De acuerdo con los datos oficiales presentados por Iván Escalante, el precio promedio de la gasolina regular en el país se ubica actualmente en 23.67 pesos por litro. La estrategia de contención busca evitar que los costos de los combustibles sigan presionando la canasta básica, aunque la implementación del límite para el diésel se mantiene bajo el esquema de adhesión voluntaria por parte de los expendedores.
El contexto internacional muestra una tendencia alcista en los mercados energéticos que influye en la economía nacional. En Estados Unidos, específicamente en Los Ángeles, el precio de la gasolina rompió el piso de seis dólares por galón, llegando a cotizar hasta siete dólares en algunas estaciones. Este comportamiento en el vecino del norte ejerce presión sobre los márgenes y las expectativas de precios en la frontera y el resto del territorio mexicano.
Aunado a la volatilidad en los hidrocarburos, la inflación de alimentos enfrenta factores externos que dificultan su estabilización. El aumento en los precios de productos como el jitomate y el limón se atribuye a una helada registrada en Florida, Estados Unidos, la cual afectó directamente la producción y disponibilidad de estos insumos en el mercado regional, impactando los costos finales para los consumidores en México.

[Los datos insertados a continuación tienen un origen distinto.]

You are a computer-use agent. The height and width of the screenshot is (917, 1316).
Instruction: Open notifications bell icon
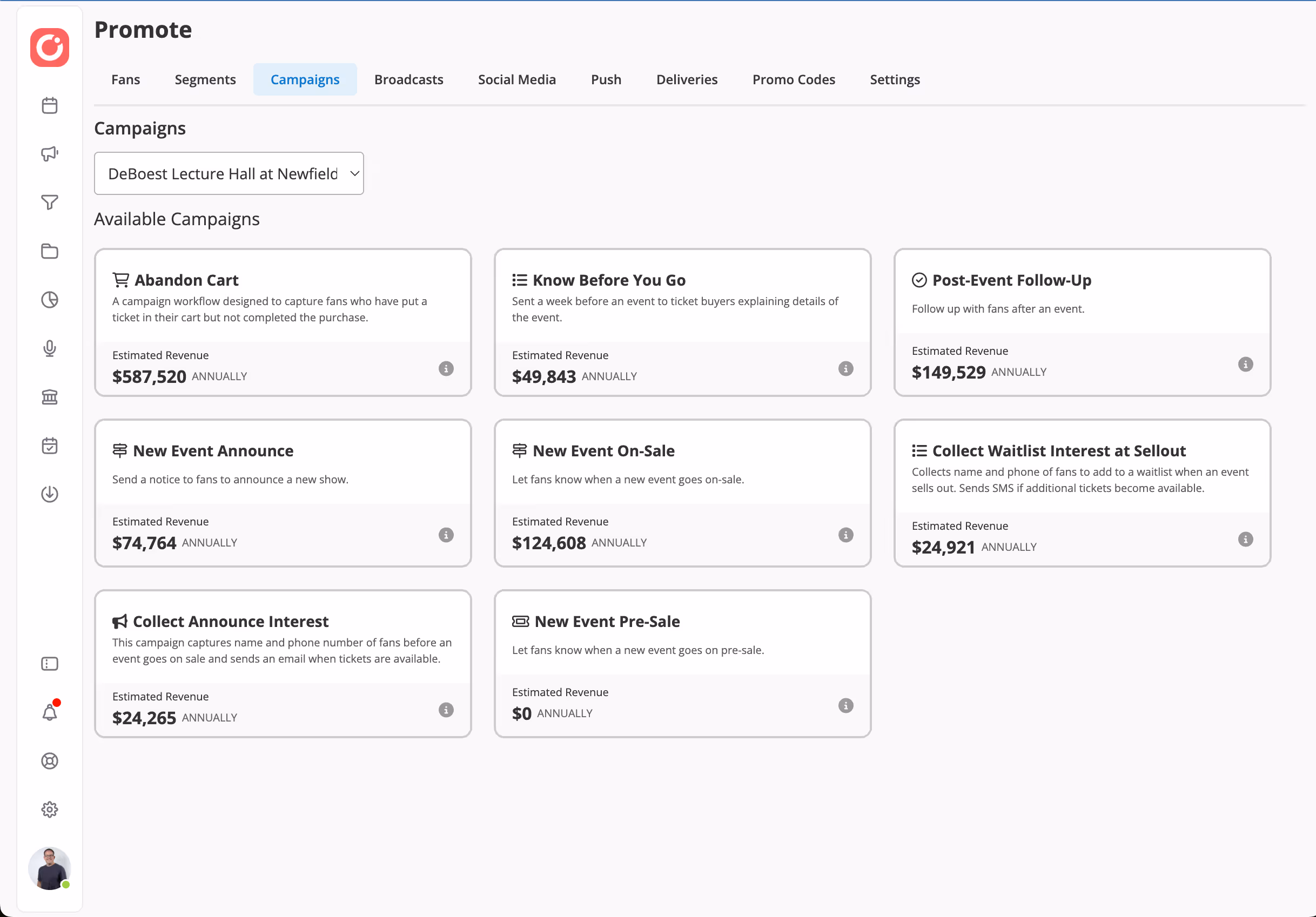tap(50, 712)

La situación actual revive debates sobre las políticas de precios en los combustibles y su impacto en el bolsillo de las familias. Mientras el gobierno federal promueve mecanismos de regulación voluntaria para frenar la escalada de costos, la combinación de factores climáticos internacionales y la dinámica de los mercados globales de energía presenta un escenario complejo para mantener la estabilidad económica durante el resto del año.